-- Start of Supplied text --

Understanding TLC NAND
by Kristian Vättö on February 23, 2012 1:14 PM EST- Posted in
- Storage
- SSDs
- OCZ
- Indilinx Everest
- TLC
Our thoughts are a bit mixed. On the one hand, cheaper SSDs are exactly what consumers want. The performance is still there compared to hard drives, no matter what NAND is used. If you go to an Apple Store today and try out MacBook Air and Mac Pro, the MacBook Air will often feel faster, even though it's the slower Mac in terms of processing power. This is solely due to the presence of an SSD. An SSD can bring new life to a computer that is otherwise considered obsolete. That's why we think everyone would want an SSD, but it's understandable that the masses won't adopt SSDs until the price and capacities are reasonable. This is definitely where TLC shines—it provides us with noticeably cheaper SSDs, possibly cheap enough for the masses to adopt (e.g. well under $1 per GB).

-- End of Supplied text --

▶ **Problem description**
Output the full TLC NAND article word for word, including its header and tag lines. The rows that follow are drawn from a separate source unrelated to the TLC NAND article.

-- Start of Record extracts --

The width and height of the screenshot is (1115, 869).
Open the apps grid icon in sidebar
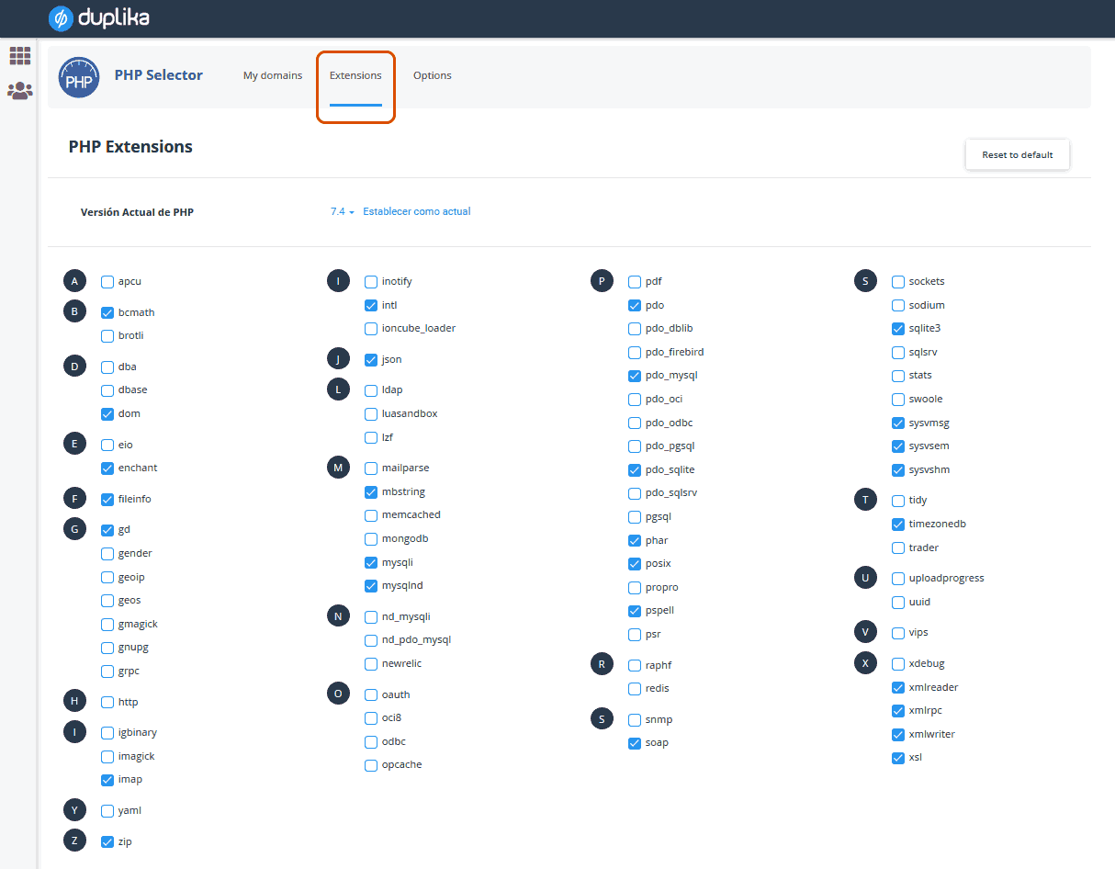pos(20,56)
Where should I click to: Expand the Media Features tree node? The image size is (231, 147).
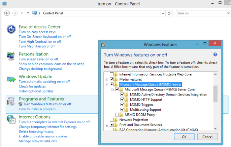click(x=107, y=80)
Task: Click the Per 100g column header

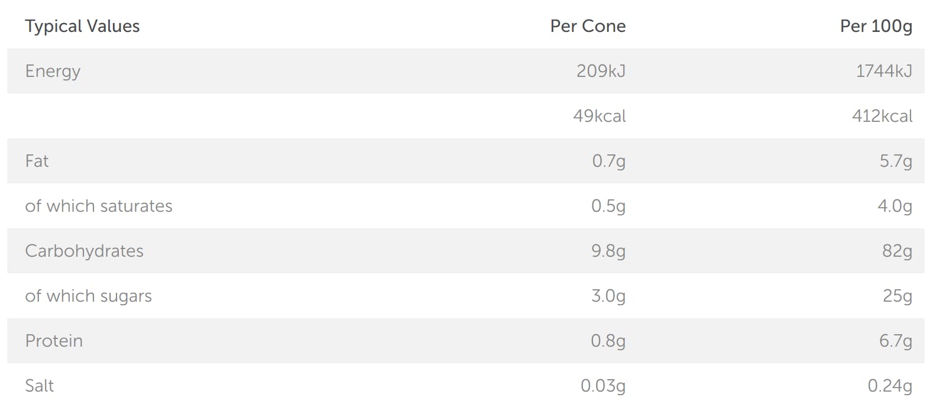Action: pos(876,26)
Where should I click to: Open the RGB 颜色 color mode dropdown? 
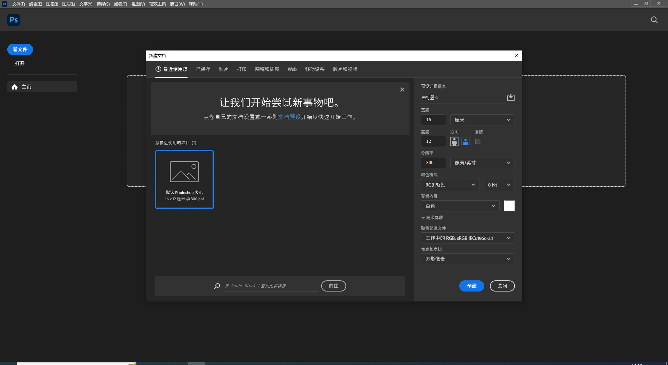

-- End of Record extracts --
-- Start of Record extracts --

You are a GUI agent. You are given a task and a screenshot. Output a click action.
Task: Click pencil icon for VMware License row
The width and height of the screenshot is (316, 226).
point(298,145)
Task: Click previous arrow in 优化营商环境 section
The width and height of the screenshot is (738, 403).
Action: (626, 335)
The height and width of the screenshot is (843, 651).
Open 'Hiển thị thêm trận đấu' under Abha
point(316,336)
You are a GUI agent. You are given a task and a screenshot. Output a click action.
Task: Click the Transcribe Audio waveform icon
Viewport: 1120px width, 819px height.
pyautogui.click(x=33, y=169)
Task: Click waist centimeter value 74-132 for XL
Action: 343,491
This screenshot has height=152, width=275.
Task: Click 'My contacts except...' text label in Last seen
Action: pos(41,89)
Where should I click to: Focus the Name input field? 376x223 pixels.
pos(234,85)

-- End of Record extracts --

▶ **The answer**
Understanding TLC NAND
by Kristian Vättö on February 23, 2012 1:14 PM EST- Posted in
- Storage
- SSDs
- OCZ
- Indilinx Everest
- TLC
Our thoughts are a bit mixed. On the one hand, cheaper SSDs are exactly what consumers want. The performance is still there compared to hard drives, no matter what NAND is used. If you go to an Apple Store today and try out MacBook Air and Mac Pro, the MacBook Air will often feel faster, even though it's the slower Mac in terms of processing power. This is solely due to the presence of an SSD. An SSD can bring new life to a computer that is otherwise considered obsolete. That's why we think everyone would want an SSD, but it's understandable that the masses won't adopt SSDs until the price and capacities are reasonable. This is definitely where TLC shines—it provides us with noticeably cheaper SSDs, possibly cheap enough for the masses to adopt (e.g. well under $1 per GB).